Texto proporcionado →
● ● ● ●
Aquí, es por lo pronto Pátzcuaro. Gatos, sol, cerritos verdes a la distancia. Voy a extrañar a mi querido defectuoso. No voy a extrañar el ruido ni el estrés ni los amontonamientos humanos. Pero voy a extrañar todo lo demás. Todos los rincones de la ciudad, desde los Palacios del centro hasta mi departamentito en un edificio que se cae a pedazos, donde corren los niños subiendo y bajando escaleras. Voy a extrañar el radio, los conciertos, la cineteca, los festivales, la promesa infinita de sorpresa. Viejas complicidades, y complicidades nuevas que empezaban a dibujarse poco a poco. Estoy aquí ahora, esperando que me den la residencia para irme a vivir con mi esposo a Toronto, y caigo en la cuenta de que de veras me estoy despidiendo de la ciudad de México. Uf, nostalgia sin límites. Esa ciudad está poblada de imágenes circulares, en mi historia. Esa ciudad, en mi vida de vocación nomádica y soñadora, es lo que más se parece a una raíz y a un hogar completamente mío.

Ahora, entrecierro los ojos y hago esfuerzos pero no sirve, no veo claro. Sé que empiezo aquí en Michoacán por unos meses mientras me dan permiso para ir a Toronto y empezar ahí, una vez más, mi vida. No sé cuándo ni cómo voy a sentir por fin que mi historia ya no es una serie entrecortada de arranques y enfrenones.

Extraño a mi marido, todos los días, y mucho más, todas las noches. Un amigo muy querido de la familia me dijo en vísperas de mi boda que en la vida anda uno cambiando de carrera, de ciudad, de trabajo, pero que cuando hallamos el amor hallamos definitivamente nuestro lugar en el mundo. Y aunque suene cursi (pero todo en este blog es como para vomitar de cursi), es verdad. La incertidumbre ya no es más una luz eufórica y cinematográfica sobre los acontecimientos de mi vida, ahora es sólo una presión en el pecho. Ahora sólo quiero que pase rápido, y que me digan, ya está, ya eres libre, puedes ir a tu casa. Y mi casa, es cualquier rinconcito que pueda compartir cotidianamente con J. Ese es por lo pronto mi lugar en el mundo. Una vez ahí, ya veremos. Que nos crezcan raíces. O alas.
● ● ● ●
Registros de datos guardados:

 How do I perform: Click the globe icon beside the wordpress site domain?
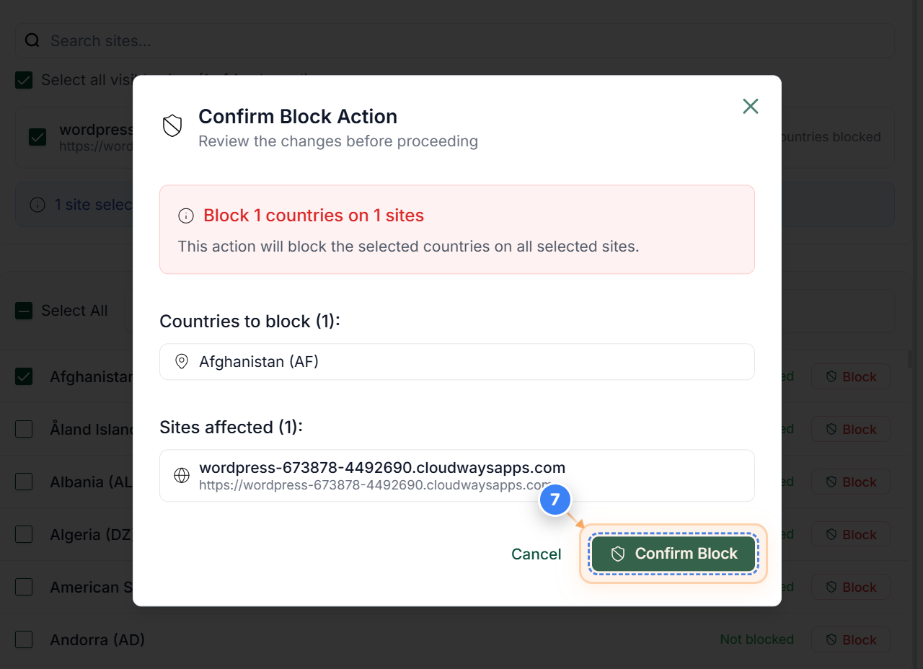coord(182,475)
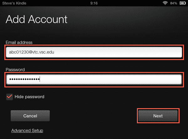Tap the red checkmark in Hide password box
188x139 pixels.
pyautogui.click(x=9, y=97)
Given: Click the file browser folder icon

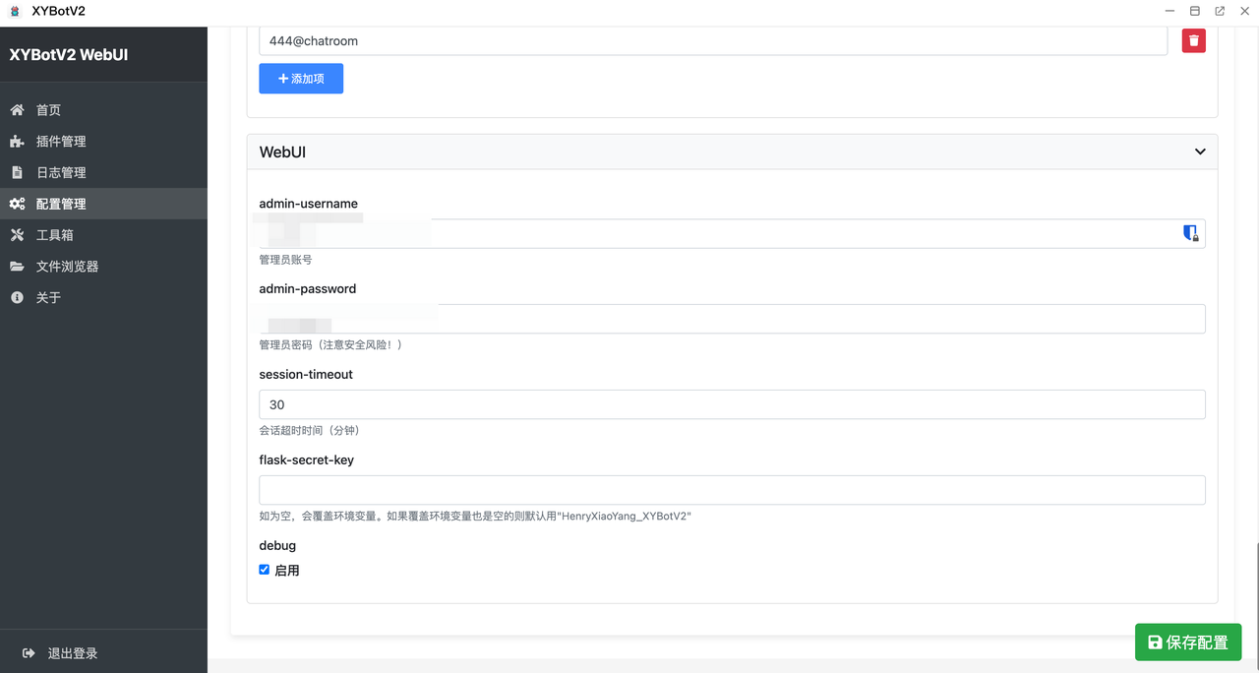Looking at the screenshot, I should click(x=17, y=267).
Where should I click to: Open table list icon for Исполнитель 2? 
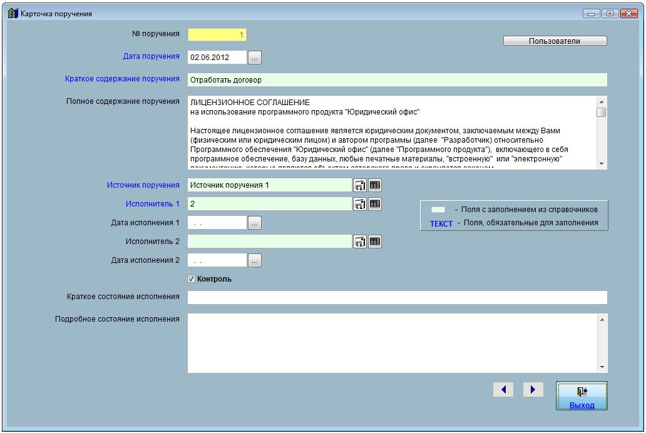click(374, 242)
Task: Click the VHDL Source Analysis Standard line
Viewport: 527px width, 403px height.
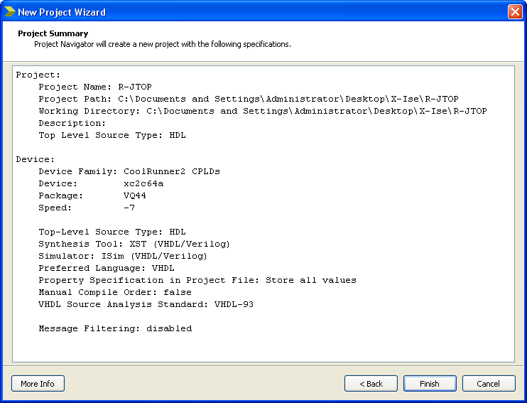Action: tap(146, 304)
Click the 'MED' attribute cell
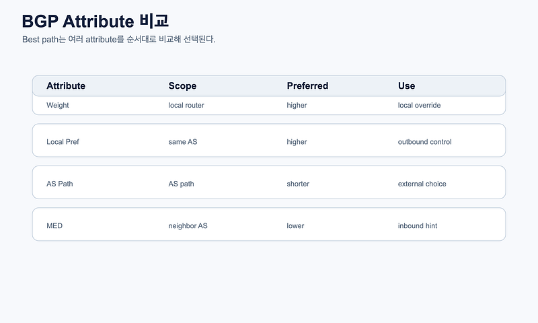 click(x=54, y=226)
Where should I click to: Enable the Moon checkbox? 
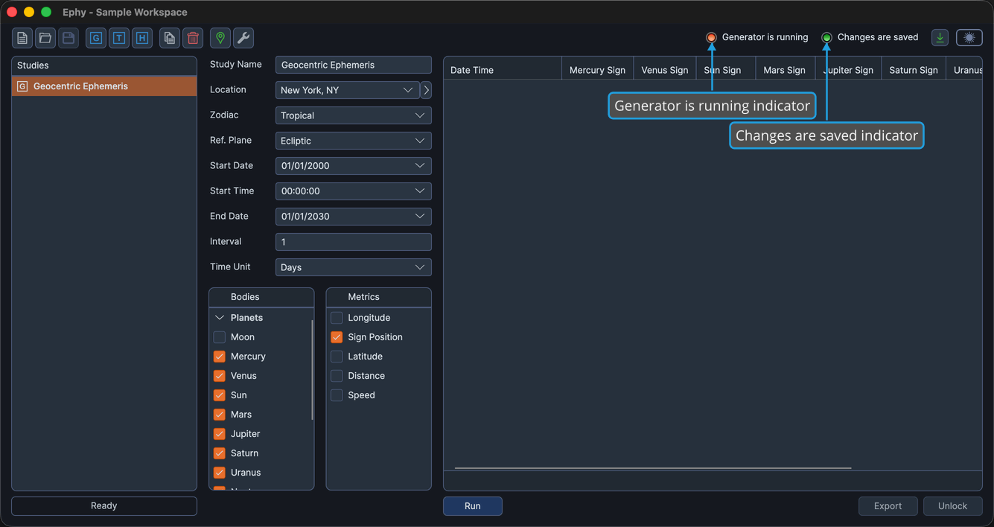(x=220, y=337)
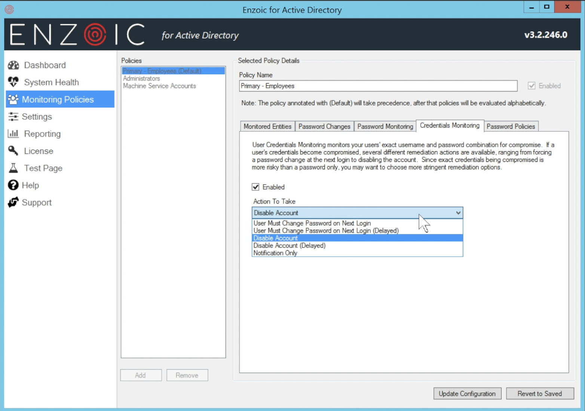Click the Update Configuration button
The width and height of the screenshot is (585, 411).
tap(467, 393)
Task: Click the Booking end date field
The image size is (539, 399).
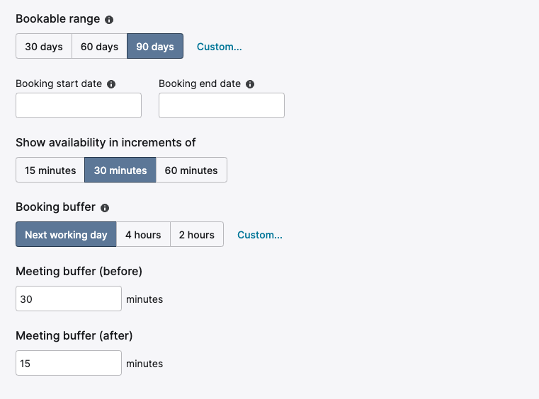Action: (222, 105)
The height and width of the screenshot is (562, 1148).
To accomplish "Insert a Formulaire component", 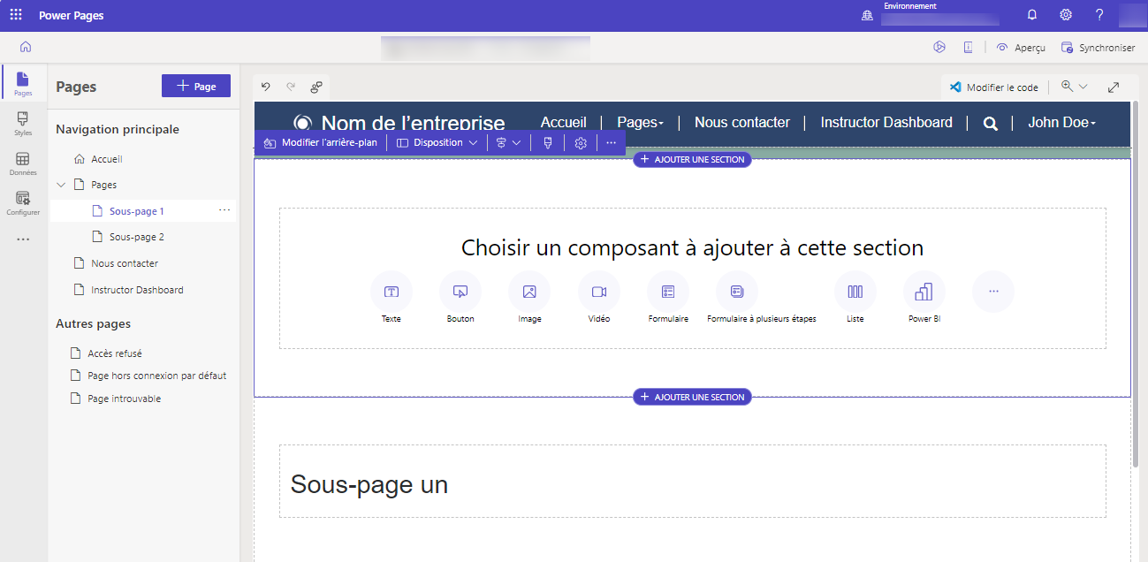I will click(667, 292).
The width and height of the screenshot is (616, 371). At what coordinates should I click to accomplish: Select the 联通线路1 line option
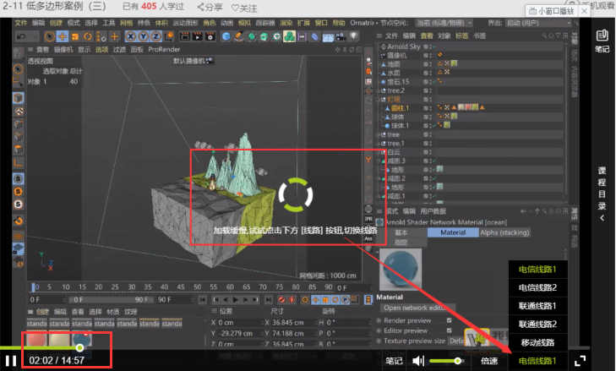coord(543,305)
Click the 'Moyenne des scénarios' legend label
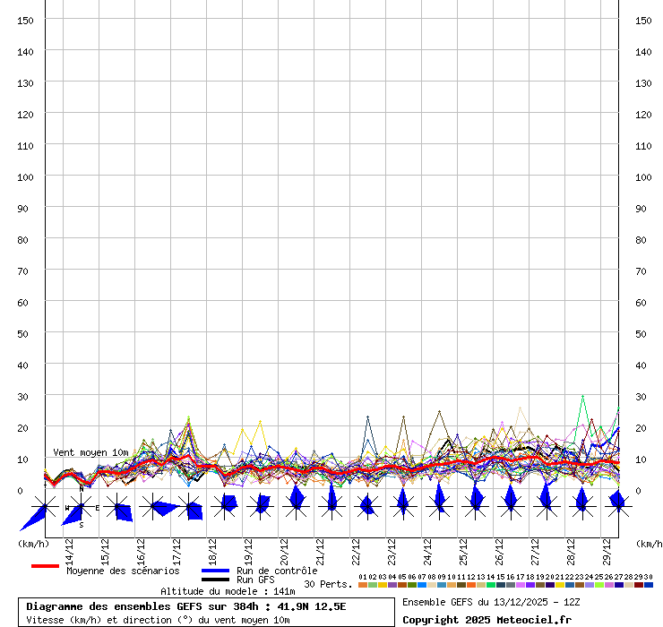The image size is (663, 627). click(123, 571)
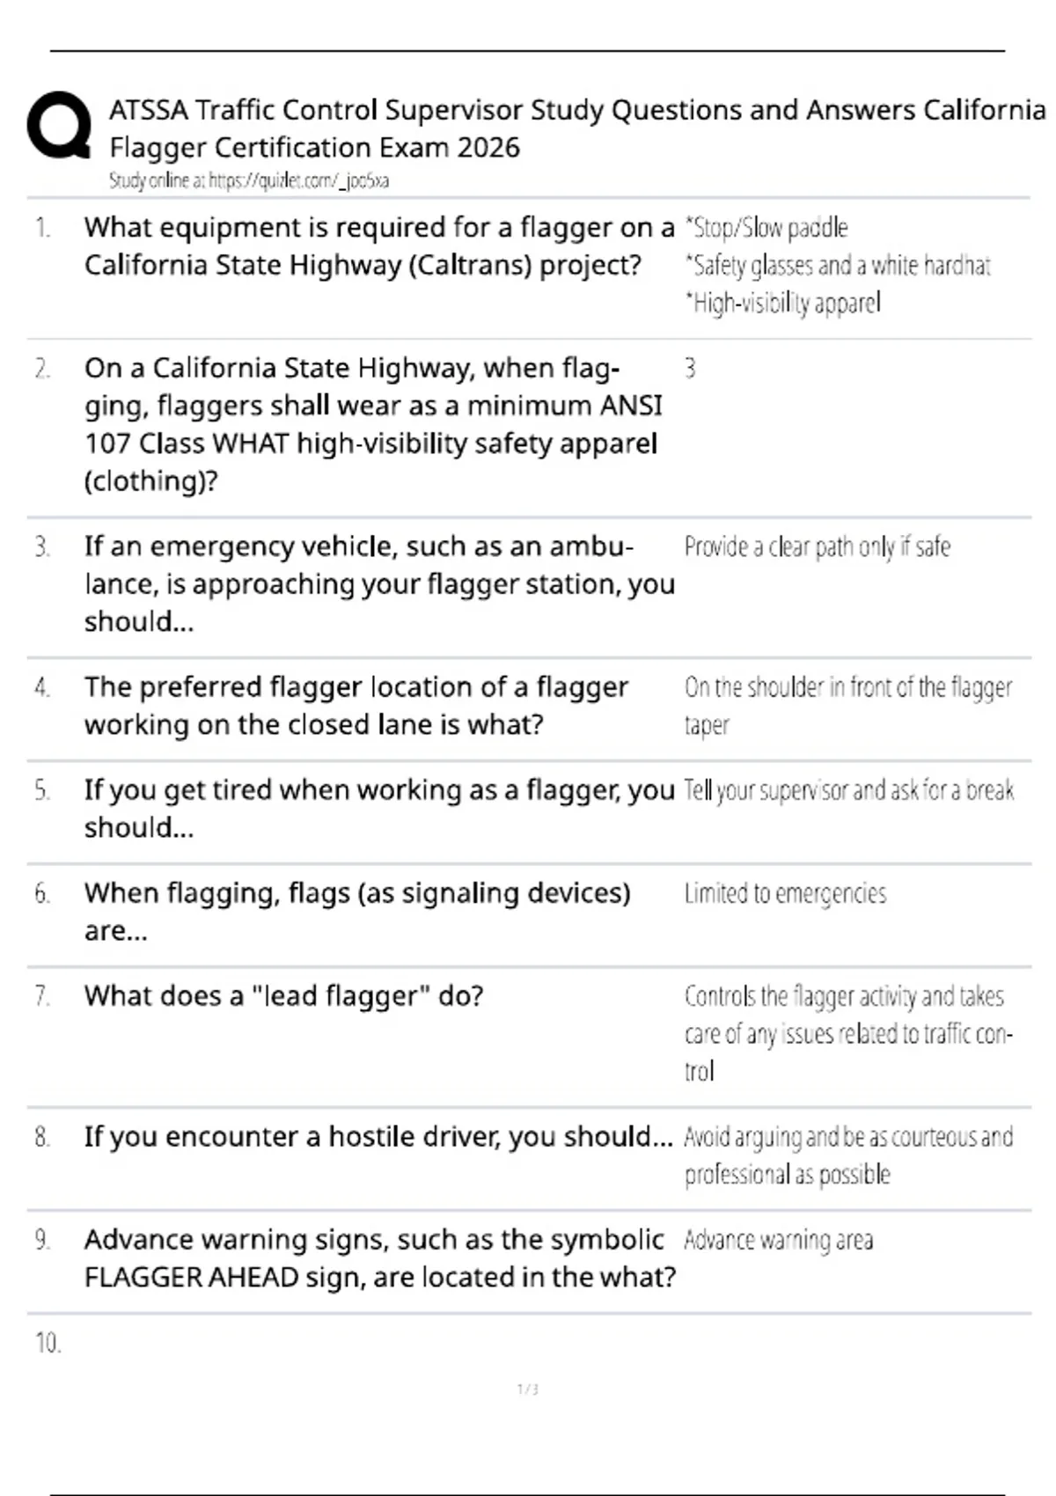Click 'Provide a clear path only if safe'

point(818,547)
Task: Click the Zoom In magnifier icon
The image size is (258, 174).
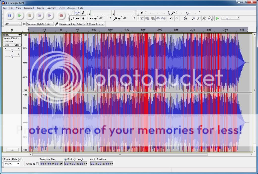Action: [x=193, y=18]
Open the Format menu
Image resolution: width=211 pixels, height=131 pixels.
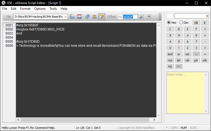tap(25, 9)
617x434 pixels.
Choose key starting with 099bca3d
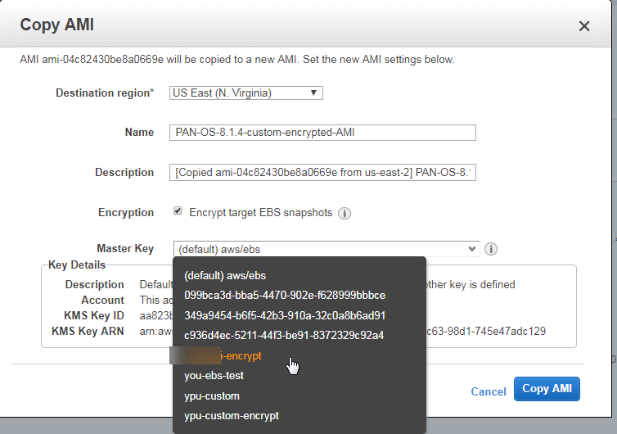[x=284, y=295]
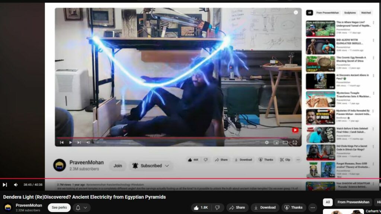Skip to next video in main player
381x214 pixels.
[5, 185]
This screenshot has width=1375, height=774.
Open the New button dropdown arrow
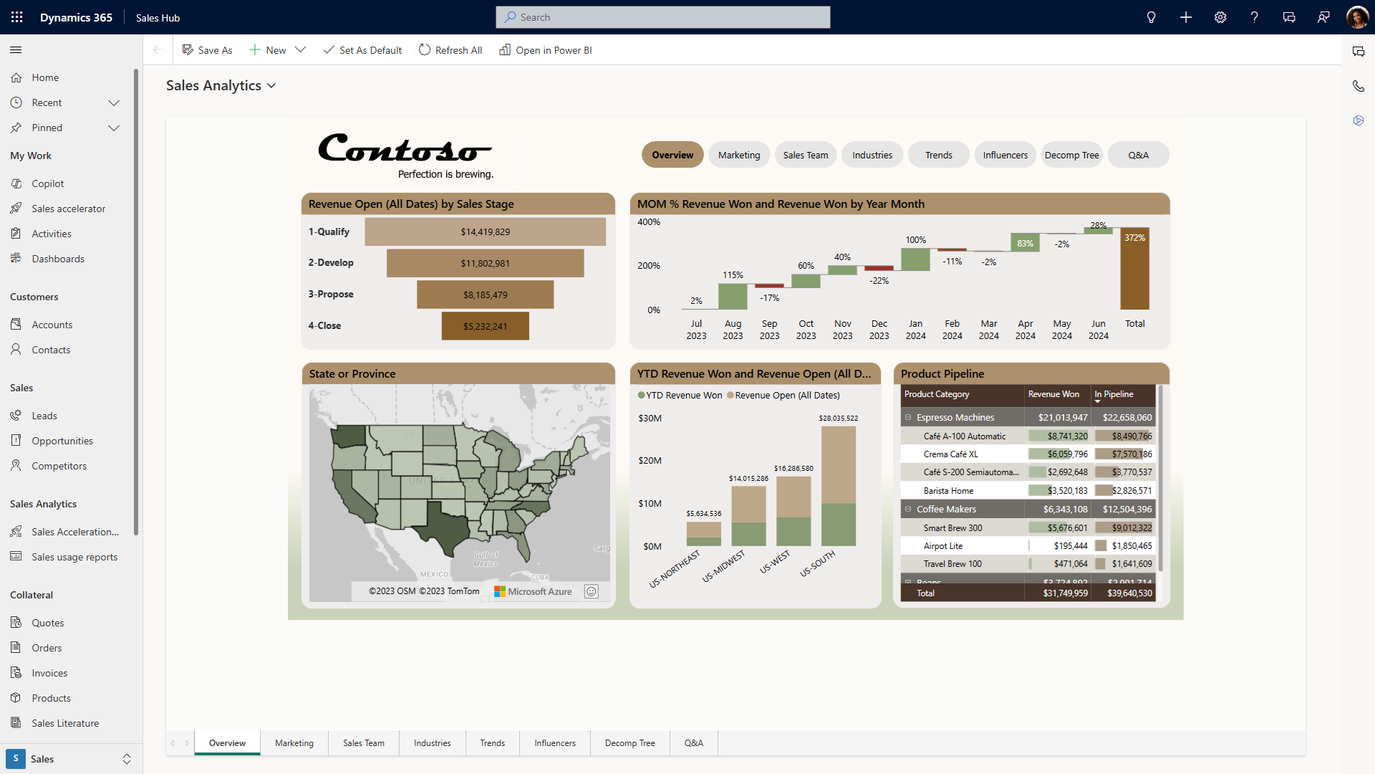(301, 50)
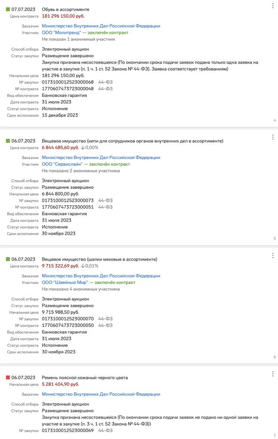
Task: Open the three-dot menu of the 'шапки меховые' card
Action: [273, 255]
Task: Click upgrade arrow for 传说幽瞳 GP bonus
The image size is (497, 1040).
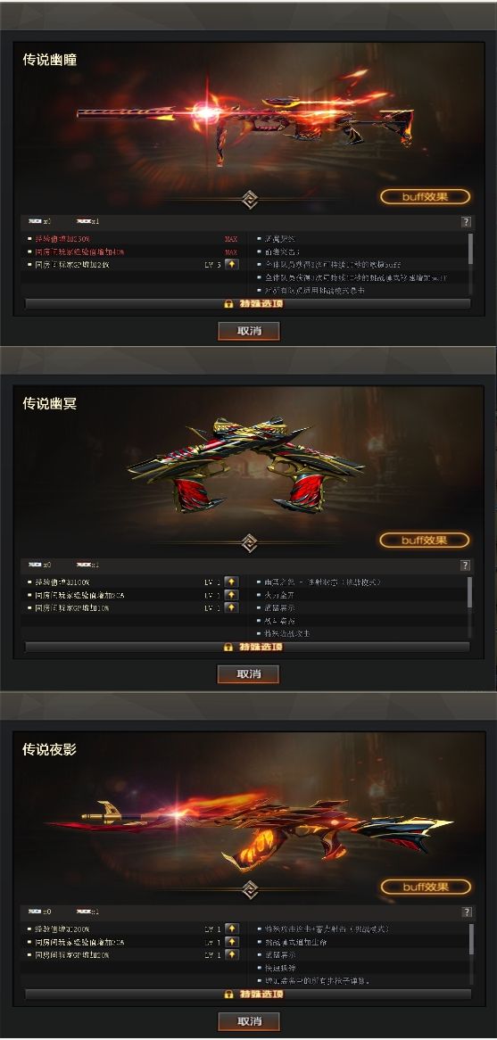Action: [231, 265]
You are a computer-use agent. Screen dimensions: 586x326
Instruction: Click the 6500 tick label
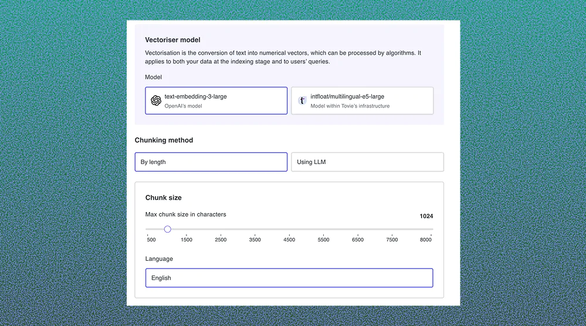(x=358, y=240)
● ● ● ●
Instrucciones →
1. En el texto sobre la despedida de la Ciudad de México, ¿a qué ciudad espera mudarse quien escribe para vivir con su esposo?
2. Copie del texto sobre la despedida de la Ciudad de México el tramo comprendido entre "Extraño a mi" y "raíces. O alas.", ambos inclusive.

Respuestas del ejercicio →
1. A Toronto.

2.
Extraño a mi marido, todos los días, y mucho más, todas las noches. Un amigo muy querido de la familia me dijo en vísperas de mi boda que en la vida anda uno cambiando de carrera, de ciudad, de trabajo, pero que cuando hallamos el amor hallamos definitivamente nuestro lugar en el mundo. Y aunque suene cursi (pero todo en este blog es como para vomitar de cursi), es verdad. La incertidumbre ya no es más una luz eufórica y cinematográfica sobre los acontecimientos de mi vida, ahora es sólo una presión en el pecho. Ahora sólo quiero que pase rápido, y que me digan, ya está, ya eres libre, puedes ir a tu casa. Y mi casa, es cualquier rinconcito que pueda compartir cotidianamente con J. Ese es por lo pronto mi lugar en el mundo. Una vez ahí, ya veremos. Que nos crezcan raíces. O alas.